TASK TO CARRY OUT ▸
Every line from the one containing "This screenshot has width=1496, height=812." through the last line below should be reproduced exactly; please include nothing else.

■ ■ ■ ■ ■

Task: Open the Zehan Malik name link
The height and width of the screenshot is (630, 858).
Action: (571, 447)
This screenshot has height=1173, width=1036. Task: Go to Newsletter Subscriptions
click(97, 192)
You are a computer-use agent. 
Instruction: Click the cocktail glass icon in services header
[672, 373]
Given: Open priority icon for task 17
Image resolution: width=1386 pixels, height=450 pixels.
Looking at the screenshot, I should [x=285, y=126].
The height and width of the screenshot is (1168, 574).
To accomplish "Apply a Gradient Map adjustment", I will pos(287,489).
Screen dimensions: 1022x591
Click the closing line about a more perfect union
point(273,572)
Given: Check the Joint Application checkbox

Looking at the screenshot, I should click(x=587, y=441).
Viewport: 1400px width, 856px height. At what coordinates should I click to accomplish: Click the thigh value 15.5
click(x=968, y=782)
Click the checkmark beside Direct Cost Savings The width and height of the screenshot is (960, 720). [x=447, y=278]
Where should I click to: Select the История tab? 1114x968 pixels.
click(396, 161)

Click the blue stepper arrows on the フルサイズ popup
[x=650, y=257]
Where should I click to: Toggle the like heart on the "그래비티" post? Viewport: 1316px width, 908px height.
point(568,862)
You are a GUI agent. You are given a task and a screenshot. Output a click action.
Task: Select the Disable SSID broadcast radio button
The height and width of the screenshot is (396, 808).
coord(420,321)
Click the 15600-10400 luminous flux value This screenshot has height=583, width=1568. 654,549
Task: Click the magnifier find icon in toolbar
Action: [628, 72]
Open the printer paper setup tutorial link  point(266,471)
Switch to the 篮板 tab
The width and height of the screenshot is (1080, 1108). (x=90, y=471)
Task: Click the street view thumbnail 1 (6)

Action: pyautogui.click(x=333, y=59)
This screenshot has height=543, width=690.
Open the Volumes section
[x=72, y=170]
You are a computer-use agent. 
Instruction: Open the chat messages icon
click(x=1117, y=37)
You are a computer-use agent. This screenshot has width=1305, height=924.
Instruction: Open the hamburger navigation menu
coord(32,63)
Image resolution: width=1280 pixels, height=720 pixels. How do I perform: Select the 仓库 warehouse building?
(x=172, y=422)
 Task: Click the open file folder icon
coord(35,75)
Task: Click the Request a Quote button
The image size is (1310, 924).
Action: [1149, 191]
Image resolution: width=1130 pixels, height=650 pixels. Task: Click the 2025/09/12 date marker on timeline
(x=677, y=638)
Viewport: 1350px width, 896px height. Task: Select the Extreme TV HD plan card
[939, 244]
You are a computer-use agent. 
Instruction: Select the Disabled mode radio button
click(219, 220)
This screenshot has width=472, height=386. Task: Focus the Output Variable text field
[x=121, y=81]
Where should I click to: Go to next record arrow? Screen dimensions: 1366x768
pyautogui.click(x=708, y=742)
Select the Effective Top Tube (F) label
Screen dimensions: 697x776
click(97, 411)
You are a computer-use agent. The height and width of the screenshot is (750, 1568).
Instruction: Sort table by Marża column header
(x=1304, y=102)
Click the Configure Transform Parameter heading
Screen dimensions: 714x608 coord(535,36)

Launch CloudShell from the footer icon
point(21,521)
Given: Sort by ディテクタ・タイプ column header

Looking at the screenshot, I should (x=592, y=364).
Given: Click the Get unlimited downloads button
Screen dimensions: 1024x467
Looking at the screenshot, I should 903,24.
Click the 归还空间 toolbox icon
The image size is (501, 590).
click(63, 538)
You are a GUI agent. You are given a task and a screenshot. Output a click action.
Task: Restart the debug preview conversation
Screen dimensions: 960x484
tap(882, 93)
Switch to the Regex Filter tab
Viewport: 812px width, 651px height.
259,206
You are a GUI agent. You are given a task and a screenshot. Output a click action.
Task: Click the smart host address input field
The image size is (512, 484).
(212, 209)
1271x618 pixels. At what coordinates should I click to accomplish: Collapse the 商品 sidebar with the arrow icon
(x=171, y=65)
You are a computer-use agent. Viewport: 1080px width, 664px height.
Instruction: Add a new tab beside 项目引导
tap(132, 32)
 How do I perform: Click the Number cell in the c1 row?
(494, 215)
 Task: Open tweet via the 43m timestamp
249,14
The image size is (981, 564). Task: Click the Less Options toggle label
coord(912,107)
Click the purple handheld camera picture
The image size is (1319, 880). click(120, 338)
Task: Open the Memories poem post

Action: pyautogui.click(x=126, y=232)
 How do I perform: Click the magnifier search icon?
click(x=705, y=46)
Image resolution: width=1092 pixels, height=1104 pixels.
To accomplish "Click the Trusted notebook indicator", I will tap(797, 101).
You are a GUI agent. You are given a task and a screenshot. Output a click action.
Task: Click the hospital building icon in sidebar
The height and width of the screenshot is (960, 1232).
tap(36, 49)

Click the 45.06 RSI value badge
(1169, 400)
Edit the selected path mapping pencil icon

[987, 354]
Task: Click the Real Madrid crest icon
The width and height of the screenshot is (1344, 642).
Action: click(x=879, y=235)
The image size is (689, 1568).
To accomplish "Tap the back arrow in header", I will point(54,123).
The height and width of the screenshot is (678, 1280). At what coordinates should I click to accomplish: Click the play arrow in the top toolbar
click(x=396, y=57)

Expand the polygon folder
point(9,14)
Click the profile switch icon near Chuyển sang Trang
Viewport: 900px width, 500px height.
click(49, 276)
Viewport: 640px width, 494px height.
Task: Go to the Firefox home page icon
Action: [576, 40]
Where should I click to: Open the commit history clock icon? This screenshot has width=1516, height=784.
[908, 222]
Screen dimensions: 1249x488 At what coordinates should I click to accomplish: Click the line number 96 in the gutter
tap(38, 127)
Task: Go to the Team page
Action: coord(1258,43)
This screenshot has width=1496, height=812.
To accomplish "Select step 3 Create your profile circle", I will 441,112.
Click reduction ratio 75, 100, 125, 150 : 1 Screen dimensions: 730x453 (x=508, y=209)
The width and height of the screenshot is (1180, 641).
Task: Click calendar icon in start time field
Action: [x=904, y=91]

■ ■ ■ ■ ■

ANSWER TO THE EXERCISE ▸
This screenshot has width=1496, height=812.
To accomplish "Select step 3 Create your profile circle", I will 441,112.
Click reduction ratio 75, 100, 125, 150 : 1 Screen dimensions: 730x453 (x=508, y=209)
The width and height of the screenshot is (1180, 641).
Task: Click calendar icon in start time field
Action: [x=904, y=91]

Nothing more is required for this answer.